# [Given request]
Rewrite the rows below as a JSON list of strings, one string per line, leaving out blank lines.

# [Records for this task]
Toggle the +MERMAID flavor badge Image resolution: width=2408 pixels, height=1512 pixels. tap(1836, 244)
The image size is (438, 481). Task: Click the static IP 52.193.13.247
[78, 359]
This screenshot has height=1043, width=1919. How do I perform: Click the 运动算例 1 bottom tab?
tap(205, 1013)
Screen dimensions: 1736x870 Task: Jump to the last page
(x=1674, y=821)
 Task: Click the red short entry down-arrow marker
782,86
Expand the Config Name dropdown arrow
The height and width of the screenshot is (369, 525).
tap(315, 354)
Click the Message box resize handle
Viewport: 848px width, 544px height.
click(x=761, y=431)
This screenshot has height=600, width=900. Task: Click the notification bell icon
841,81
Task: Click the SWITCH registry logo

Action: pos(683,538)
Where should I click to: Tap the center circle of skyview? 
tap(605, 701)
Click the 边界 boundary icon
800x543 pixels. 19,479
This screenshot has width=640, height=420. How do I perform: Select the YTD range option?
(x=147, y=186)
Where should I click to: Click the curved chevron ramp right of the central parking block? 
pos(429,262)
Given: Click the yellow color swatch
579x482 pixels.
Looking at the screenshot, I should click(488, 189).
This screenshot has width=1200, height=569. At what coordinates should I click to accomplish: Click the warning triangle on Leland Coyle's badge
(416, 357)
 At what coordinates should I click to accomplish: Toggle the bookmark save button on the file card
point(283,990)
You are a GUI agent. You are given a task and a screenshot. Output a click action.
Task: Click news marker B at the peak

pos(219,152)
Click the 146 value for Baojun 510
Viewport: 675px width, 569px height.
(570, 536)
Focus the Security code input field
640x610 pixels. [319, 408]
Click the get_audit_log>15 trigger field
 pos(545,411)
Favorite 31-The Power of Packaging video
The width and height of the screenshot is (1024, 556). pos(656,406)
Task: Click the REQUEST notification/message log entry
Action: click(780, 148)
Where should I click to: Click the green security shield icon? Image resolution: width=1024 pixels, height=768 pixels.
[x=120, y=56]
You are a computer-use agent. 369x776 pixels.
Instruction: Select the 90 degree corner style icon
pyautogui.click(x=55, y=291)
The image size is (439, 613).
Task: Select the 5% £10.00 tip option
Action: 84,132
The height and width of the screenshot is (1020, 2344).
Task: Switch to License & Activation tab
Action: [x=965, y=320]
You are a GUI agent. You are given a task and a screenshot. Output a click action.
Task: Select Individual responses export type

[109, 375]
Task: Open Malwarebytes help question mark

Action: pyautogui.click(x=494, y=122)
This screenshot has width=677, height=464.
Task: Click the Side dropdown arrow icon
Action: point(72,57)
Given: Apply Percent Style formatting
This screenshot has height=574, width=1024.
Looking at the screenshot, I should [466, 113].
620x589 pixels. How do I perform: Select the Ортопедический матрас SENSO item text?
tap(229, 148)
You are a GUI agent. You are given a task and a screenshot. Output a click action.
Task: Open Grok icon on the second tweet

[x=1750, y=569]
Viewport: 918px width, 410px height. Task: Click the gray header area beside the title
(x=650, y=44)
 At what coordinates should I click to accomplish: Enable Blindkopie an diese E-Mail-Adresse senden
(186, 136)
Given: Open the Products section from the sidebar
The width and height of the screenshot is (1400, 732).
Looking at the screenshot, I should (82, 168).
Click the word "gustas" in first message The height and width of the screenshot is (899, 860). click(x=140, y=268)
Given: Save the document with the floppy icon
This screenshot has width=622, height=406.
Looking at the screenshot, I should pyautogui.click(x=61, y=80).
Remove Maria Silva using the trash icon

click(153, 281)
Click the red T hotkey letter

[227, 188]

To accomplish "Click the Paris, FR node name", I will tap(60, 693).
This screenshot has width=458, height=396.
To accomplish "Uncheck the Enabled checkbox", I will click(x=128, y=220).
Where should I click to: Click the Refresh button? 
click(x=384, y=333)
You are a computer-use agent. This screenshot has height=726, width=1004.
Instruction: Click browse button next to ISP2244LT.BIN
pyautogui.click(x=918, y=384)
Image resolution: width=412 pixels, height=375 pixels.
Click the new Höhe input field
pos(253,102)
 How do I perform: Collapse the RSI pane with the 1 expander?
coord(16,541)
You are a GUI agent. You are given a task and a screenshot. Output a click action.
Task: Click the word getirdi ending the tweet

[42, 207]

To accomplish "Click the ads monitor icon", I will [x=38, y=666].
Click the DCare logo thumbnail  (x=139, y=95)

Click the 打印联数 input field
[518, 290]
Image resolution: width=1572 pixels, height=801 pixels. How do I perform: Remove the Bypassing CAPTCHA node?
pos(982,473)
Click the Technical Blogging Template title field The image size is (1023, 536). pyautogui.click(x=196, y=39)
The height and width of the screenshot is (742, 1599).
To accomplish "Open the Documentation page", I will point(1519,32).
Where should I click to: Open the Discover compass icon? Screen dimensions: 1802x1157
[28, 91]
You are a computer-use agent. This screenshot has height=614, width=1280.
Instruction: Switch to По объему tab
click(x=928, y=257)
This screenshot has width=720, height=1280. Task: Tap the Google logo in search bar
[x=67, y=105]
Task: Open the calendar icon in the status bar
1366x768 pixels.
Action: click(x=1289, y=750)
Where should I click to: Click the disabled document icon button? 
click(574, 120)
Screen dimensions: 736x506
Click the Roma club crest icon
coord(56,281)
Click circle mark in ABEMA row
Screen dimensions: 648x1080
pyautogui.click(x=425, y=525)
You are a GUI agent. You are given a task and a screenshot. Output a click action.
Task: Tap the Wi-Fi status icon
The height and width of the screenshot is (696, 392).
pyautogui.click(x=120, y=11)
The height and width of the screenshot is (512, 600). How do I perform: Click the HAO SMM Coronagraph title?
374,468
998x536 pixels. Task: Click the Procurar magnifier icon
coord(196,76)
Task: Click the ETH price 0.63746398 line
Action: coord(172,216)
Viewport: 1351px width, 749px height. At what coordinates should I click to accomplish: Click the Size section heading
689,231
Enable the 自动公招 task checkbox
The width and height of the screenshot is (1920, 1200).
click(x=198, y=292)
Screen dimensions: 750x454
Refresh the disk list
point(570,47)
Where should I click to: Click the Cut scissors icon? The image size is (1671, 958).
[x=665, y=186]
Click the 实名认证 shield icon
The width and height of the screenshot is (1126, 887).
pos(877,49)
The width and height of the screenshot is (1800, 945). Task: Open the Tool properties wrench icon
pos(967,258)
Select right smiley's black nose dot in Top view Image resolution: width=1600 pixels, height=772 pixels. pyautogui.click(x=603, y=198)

# [Worked answer]
[
  "Toggle the +MERMAID flavor badge Image resolution: width=2408 pixels, height=1512 pixels. tap(1836, 244)",
  "The image size is (438, 481). Task: Click the static IP 52.193.13.247",
  "[78, 359]",
  "This screenshot has height=1043, width=1919. How do I perform: Click the 运动算例 1 bottom tab?",
  "tap(205, 1013)",
  "Screen dimensions: 1736x870 Task: Jump to the last page",
  "(x=1674, y=821)",
  " Task: Click the red short entry down-arrow marker",
  "782,86",
  "Expand the Config Name dropdown arrow",
  "The height and width of the screenshot is (369, 525).",
  "tap(315, 354)",
  "Click the Message box resize handle",
  "Viewport: 848px width, 544px height.",
  "click(x=761, y=431)",
  "This screenshot has height=600, width=900. Task: Click the notification bell icon",
  "841,81",
  "Task: Click the SWITCH registry logo",
  "Action: pos(683,538)",
  "Where should I click to: Tap the center circle of skyview? ",
  "tap(605, 701)",
  "Click the 边界 boundary icon",
  "800x543 pixels. 19,479",
  "This screenshot has width=640, height=420. How do I perform: Select the YTD range option?",
  "(x=147, y=186)",
  "Where should I click to: Click the curved chevron ramp right of the central parking block? ",
  "pos(429,262)",
  "Given: Click the yellow color swatch",
  "579x482 pixels.",
  "Looking at the screenshot, I should click(488, 189).",
  "This screenshot has width=1200, height=569. At what coordinates should I click to accomplish: Click the warning triangle on Leland Coyle's badge",
  "(416, 357)",
  " At what coordinates should I click to accomplish: Toggle the bookmark save button on the file card",
  "point(283,990)",
  "You are a GUI agent. You are given a task and a screenshot. Output a click action.",
  "Task: Click news marker B at the peak",
  "pos(219,152)",
  "Click the 146 value for Baojun 510",
  "Viewport: 675px width, 569px height.",
  "(570, 536)",
  "Focus the Security code input field",
  "640x610 pixels. [319, 408]",
  "Click the get_audit_log>15 trigger field",
  " pos(545,411)",
  "Favorite 31-The Power of Packaging video",
  "The width and height of the screenshot is (1024, 556). pos(656,406)",
  "Task: Click the REQUEST notification/message log entry",
  "Action: click(780, 148)",
  "Where should I click to: Click the green security shield icon? Image resolution: width=1024 pixels, height=768 pixels.",
  "[x=120, y=56]",
  "You are a computer-use agent. 369x776 pixels.",
  "Instruction: Select the 90 degree corner style icon",
  "pyautogui.click(x=55, y=291)",
  "The image size is (439, 613).",
  "Task: Select the 5% £10.00 tip option",
  "Action: 84,132",
  "The height and width of the screenshot is (1020, 2344).",
  "Task: Switch to License & Activation tab",
  "Action: [x=965, y=320]",
  "You are a GUI agent. You are given a task and a screenshot. Output a click action.",
  "Task: Select Individual responses export type",
  "[109, 375]",
  "Task: Open Malwarebytes help question mark",
  "Action: pyautogui.click(x=494, y=122)",
  "This screenshot has width=677, height=464.",
  "Task: Click the Side dropdown arrow icon",
  "Action: point(72,57)",
  "Given: Apply Percent Style formatting",
  "This screenshot has height=574, width=1024.",
  "Looking at the screenshot, I should [466, 113].",
  "620x589 pixels. How do I perform: Select the Ортопедический матрас SENSO item text?",
  "tap(229, 148)",
  "You are a GUI agent. You are given a task and a screenshot. Output a click action.",
  "Task: Open Grok icon on the second tweet",
  "[x=1750, y=569]",
  "Viewport: 918px width, 410px height. Task: Click the gray header area beside the title",
  "(x=650, y=44)",
  " At what coordinates should I click to accomplish: Enable Blindkopie an diese E-Mail-Adresse senden",
  "(186, 136)",
  "Given: Open the Products section from the sidebar",
  "The width and height of the screenshot is (1400, 732).",
  "Looking at the screenshot, I should (82, 168).",
  "Click the word \"gustas\" in first message The height and width of the screenshot is (899, 860). click(x=140, y=268)",
  "Given: Save the document with the floppy icon",
  "This screenshot has width=622, height=406.",
  "Looking at the screenshot, I should pyautogui.click(x=61, y=80).",
  "Remove Maria Silva using the trash icon",
  "click(153, 281)",
  "Click the red T hotkey letter",
  "[227, 188]",
  "To accomplish \"Click the Paris, FR node name\", I will tap(60, 693).",
  "This screenshot has width=458, height=396.",
  "To accomplish \"Uncheck the Enabled checkbox\", I will click(x=128, y=220).",
  "Where should I click to: Click the Refresh button? ",
  "click(x=384, y=333)",
  "You are a computer-use agent. This screenshot has height=726, width=1004.",
  "Instruction: Click browse button next to ISP2244LT.BIN",
  "pyautogui.click(x=918, y=384)",
  "Image resolution: width=412 pixels, height=375 pixels.",
  "Click the new Höhe input field",
  "pos(253,102)",
  " How do I perform: Collapse the RSI pane with the 1 expander?",
  "coord(16,541)",
  "You are a GUI agent. You are given a task and a screenshot. Output a click action.",
  "Task: Click the word getirdi ending the tweet",
  "[42, 207]",
  "To accomplish \"Click the ads monitor icon\", I will [x=38, y=666].",
  "Click the DCare logo thumbnail  (x=139, y=95)",
  "Click the 打印联数 input field",
  "[518, 290]",
  "Image resolution: width=1572 pixels, height=801 pixels. How do I perform: Remove the Bypassing CAPTCHA node?",
  "pos(982,473)",
  "Click the Technical Blogging Template title field The image size is (1023, 536). pyautogui.click(x=196, y=39)",
  "The height and width of the screenshot is (742, 1599).",
  "To accomplish \"Open the Documentation page\", I will point(1519,32).",
  "Where should I click to: Open the Discover compass icon? Screen dimensions: 1802x1157",
  "[28, 91]",
  "You are a computer-use agent. This screenshot has height=614, width=1280.",
  "Instruction: Switch to По объему tab",
  "click(x=928, y=257)",
  "This screenshot has width=720, height=1280. Task: Tap the Google logo in search bar",
  "[x=67, y=105]",
  "Task: Open the calendar icon in the status bar",
  "1366x768 pixels.",
  "Action: click(x=1289, y=750)",
  "Where should I click to: Click the disabled document icon button? ",
  "click(574, 120)",
  "Screen dimensions: 736x506",
  "Click the Roma club crest icon",
  "coord(56,281)",
  "Click circle mark in ABEMA row",
  "Screen dimensions: 648x1080",
  "pyautogui.click(x=425, y=525)",
  "You are a GUI agent. You are given a task and a screenshot. Output a click action.",
  "Task: Tap the Wi-Fi status icon",
  "The height and width of the screenshot is (696, 392).",
  "pyautogui.click(x=120, y=11)",
  "The height and width of the screenshot is (512, 600). How do I perform: Click the HAO SMM Coronagraph title?",
  "374,468",
  "998x536 pixels. Task: Click the Procurar magnifier icon",
  "coord(196,76)",
  "Task: Click the ETH price 0.63746398 line",
  "Action: coord(172,216)",
  "Viewport: 1351px width, 749px height. At what coordinates should I click to accomplish: Click the Size section heading",
  "689,231",
  "Enable the 自动公招 task checkbox",
  "The width and height of the screenshot is (1920, 1200).",
  "click(x=198, y=292)",
  "Screen dimensions: 750x454",
  "Refresh the disk list",
  "point(570,47)",
  "Where should I click to: Click the Cut scissors icon? The image size is (1671, 958).",
  "[x=665, y=186]",
  "Click the 实名认证 shield icon",
  "The width and height of the screenshot is (1126, 887).",
  "pos(877,49)",
  "The width and height of the screenshot is (1800, 945). Task: Open the Tool properties wrench icon",
  "pos(967,258)",
  "Select right smiley's black nose dot in Top view Image resolution: width=1600 pixels, height=772 pixels. pyautogui.click(x=603, y=198)"
]